Friday, June 28, 2013

War Horse star Joey meets a real horse and other friends

Tuesday was a big day for War Horse's star! Joey (War Horse's life-size equine puppet) met a real horse named Jeffrey from CHAPS Academy, met some new friends around the Center and even took a little stroll on College Ave. 

Watch as Joey meets a real horse named Jeffrey.

Joey meets the media. Photo credit: Bill Garvin.

Joey getting friendly with the TV cameras. Photo credit: Fox Cities P.A.C.

Joey puppeteers being interviewed by TV and radio stations. Photo credit: Bill Garvin.

Joey stopped by a special lunch for a live auction winner.

Just horsin' around on College Avenue.

See Joey in War Horse tonight through Sunday!

Friday, June 21, 2013

What Are Annual Partners?

You may have noticed the term Annual Partner when reading Fox Cities Performing Arts Center materials or social media posts and wondered what it means, well ponder no more!

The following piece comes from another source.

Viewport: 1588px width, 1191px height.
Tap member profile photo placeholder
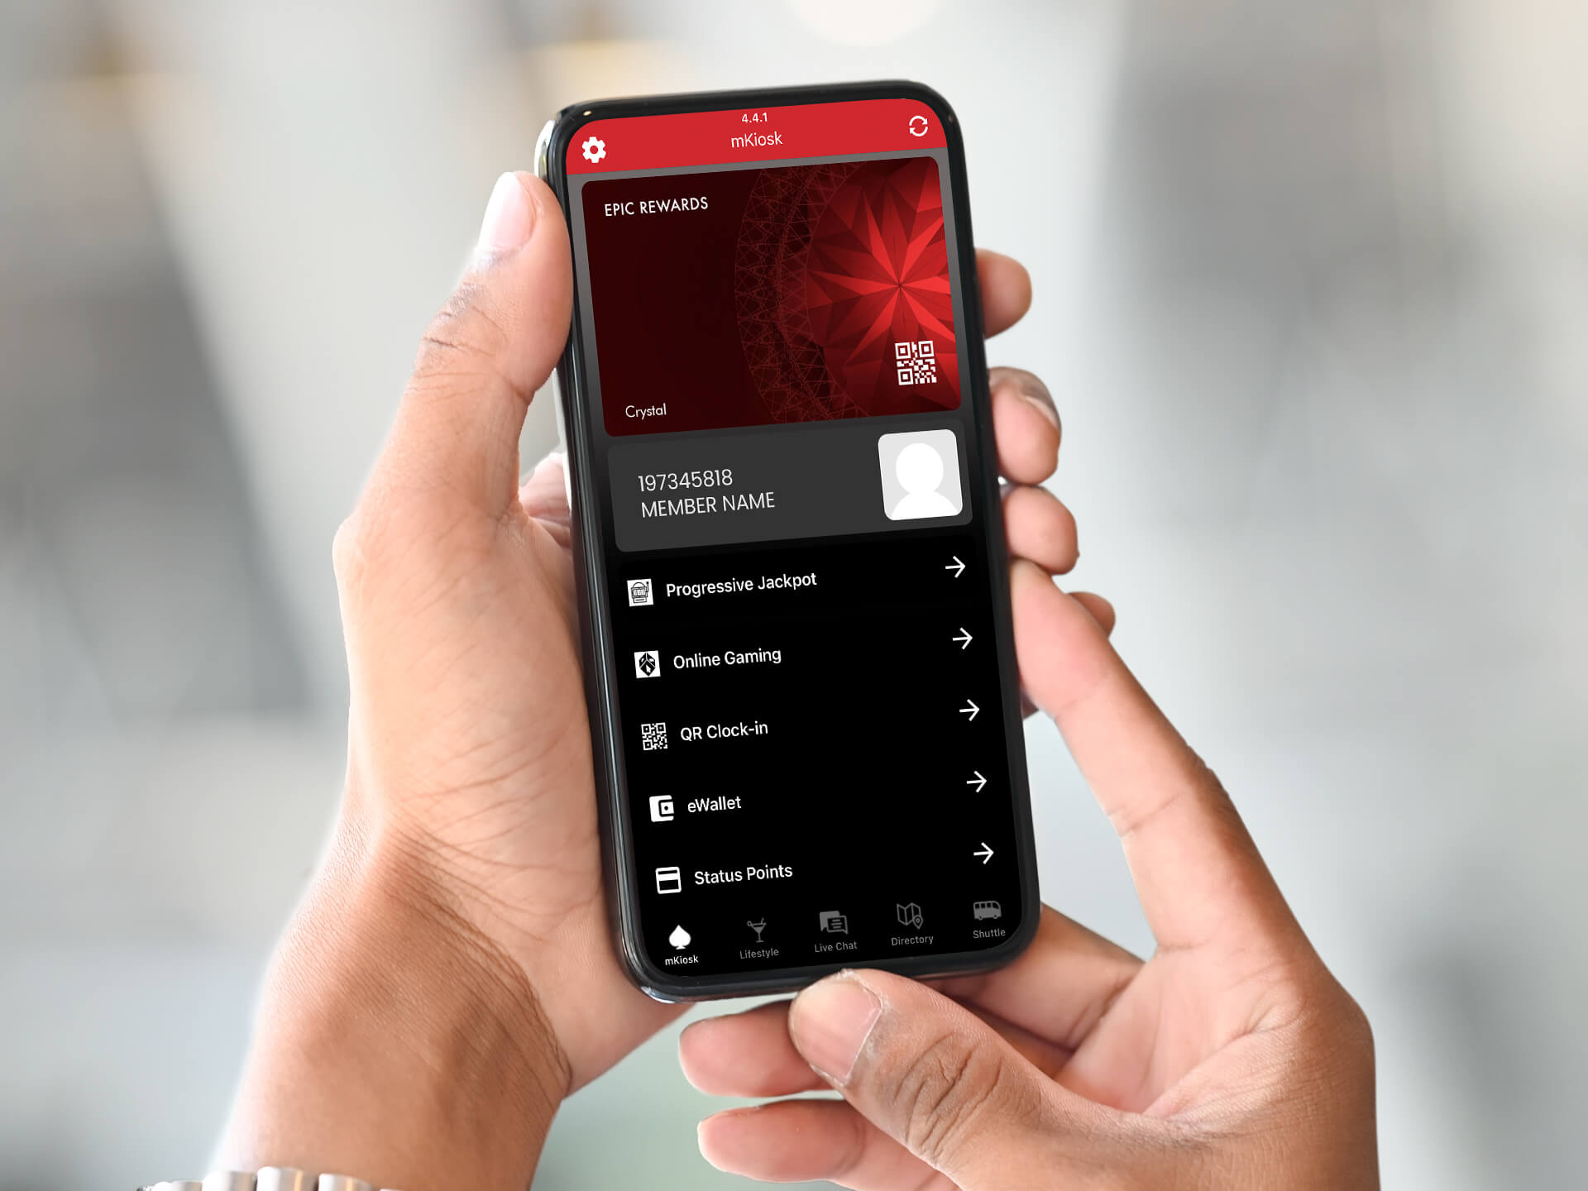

Like actors in performing shows, Annual Partners play an important role to the Center.

As a nonprofit charitable and educational organization, the Center relies on the financial support of Annual Partners in order to present many of the diverse programs that enhance the arts experience in our community.

In addition to investing in the Fox Cities P.A.C. through yearly contributions, Annual Partners receive great benefits like backstage tours and access to the Partners Lounge, which includes complimentary beverages, desserts and a private coat check, for every ticketed performance.

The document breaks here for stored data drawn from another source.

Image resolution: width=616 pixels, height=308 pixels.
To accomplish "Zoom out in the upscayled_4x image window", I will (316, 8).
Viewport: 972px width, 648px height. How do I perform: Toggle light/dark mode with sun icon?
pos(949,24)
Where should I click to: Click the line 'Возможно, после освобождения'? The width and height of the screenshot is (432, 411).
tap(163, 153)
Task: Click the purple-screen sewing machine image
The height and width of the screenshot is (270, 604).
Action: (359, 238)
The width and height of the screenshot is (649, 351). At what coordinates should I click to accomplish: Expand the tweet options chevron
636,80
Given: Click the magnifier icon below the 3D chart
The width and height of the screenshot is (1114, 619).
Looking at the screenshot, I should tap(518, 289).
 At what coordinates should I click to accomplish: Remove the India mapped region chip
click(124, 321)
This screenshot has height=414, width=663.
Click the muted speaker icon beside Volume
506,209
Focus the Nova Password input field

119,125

Imagine the impact of the arts, enriching the quality of life throughout Northeast Wisconsin! By presenting Annual Partner-supported diverse arts and educational programs, people from all walks of life are encouraged to come together, enjoy and participate in the arts. As the Center reflects on its 10th Anniversary celebration, we recognize the success of our programs are in part due to the continuing support of Annual Partners.

To learn more about Annual Partners and the many benefits that they receive, with giving levels starting at $50, visit or contact the Annual Partner team at (920) 730-3782.

Friday, June 14, 2013

Favorite Pet Photo Contest Winner

Congratulations to Tater Tot's human Erick G. for winning 
four tickets to opening night of War Horse on June 25.

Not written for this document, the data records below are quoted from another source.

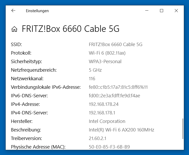Select the IPv4 address 192.168.178.24
Viewport: 189px width, 155px height.
(104, 104)
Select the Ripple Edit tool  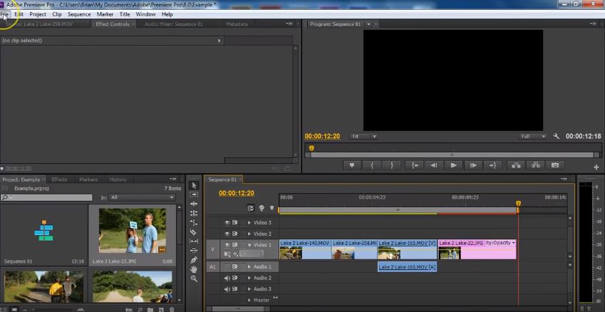point(194,204)
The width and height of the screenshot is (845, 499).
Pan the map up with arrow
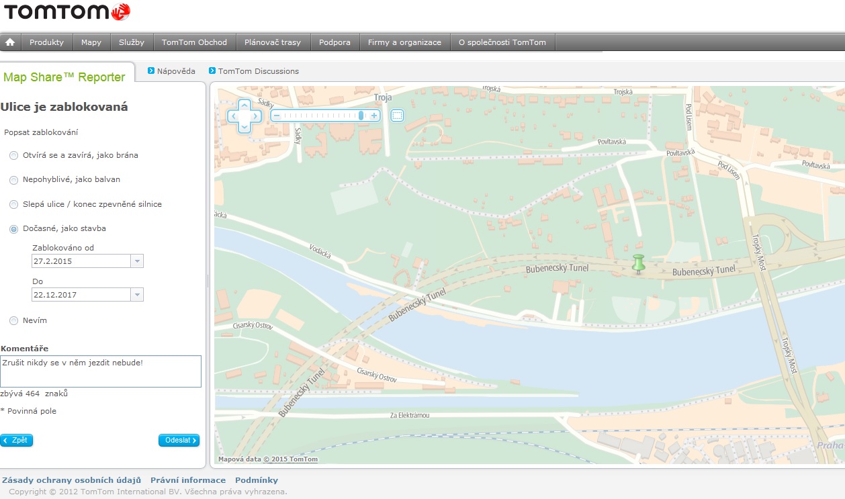pos(244,105)
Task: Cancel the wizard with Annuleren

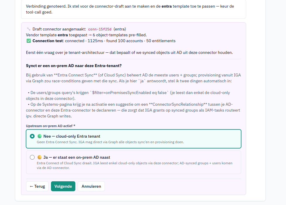Action: 91,186
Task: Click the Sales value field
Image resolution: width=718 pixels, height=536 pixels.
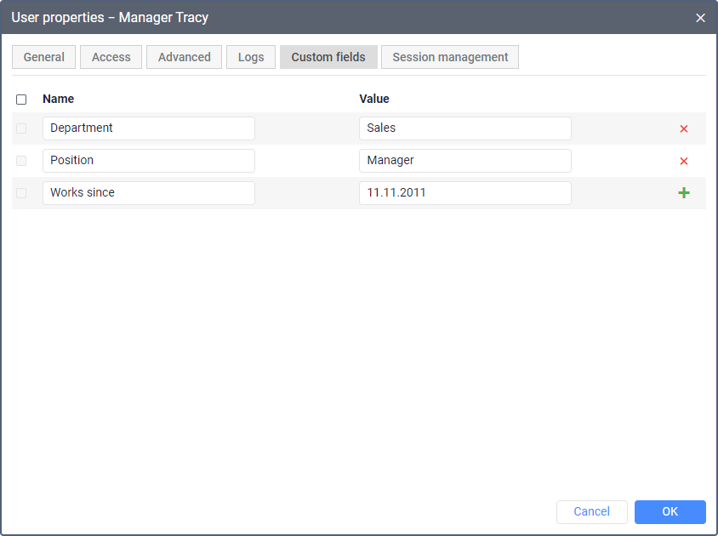Action: [x=464, y=128]

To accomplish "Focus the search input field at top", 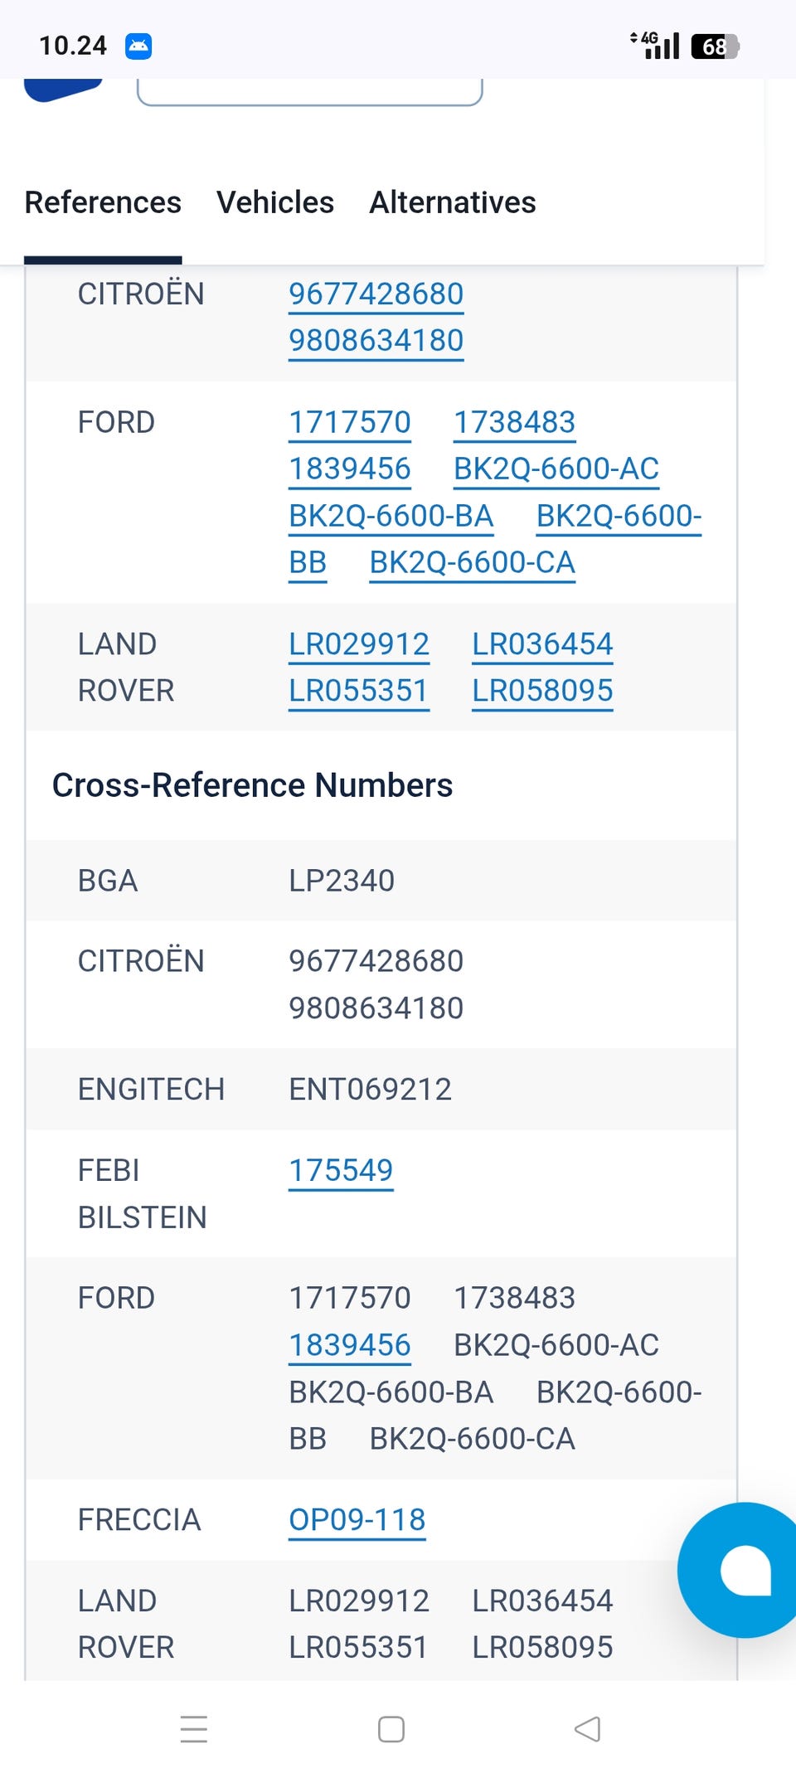I will click(x=309, y=91).
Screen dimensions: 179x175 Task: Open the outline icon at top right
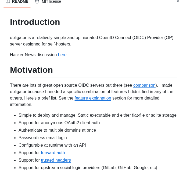[x=178, y=2]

"Tater Tot helping with our recent bathroom remodel. She loves being wherever we are!"

Thank you to all who entered and voted!

See War Horse at the Fox Cities P.A.C. June 25-30. 

Celebrating Ten Years!

As we wrap up our Tenth Anniversary Season, we’re taking a look back at how we have commemorated the anniversary with you — our patrons and community supporters — throughout the year. From the Community Open House (remember the awe-inspiring Mamma Mia! Community Flash Mob?), to publishing our commemorative report and collecting your favorites memories with Share Your Story; to capturing congratulations from performers on video, we’ve been celebrating throughout the season!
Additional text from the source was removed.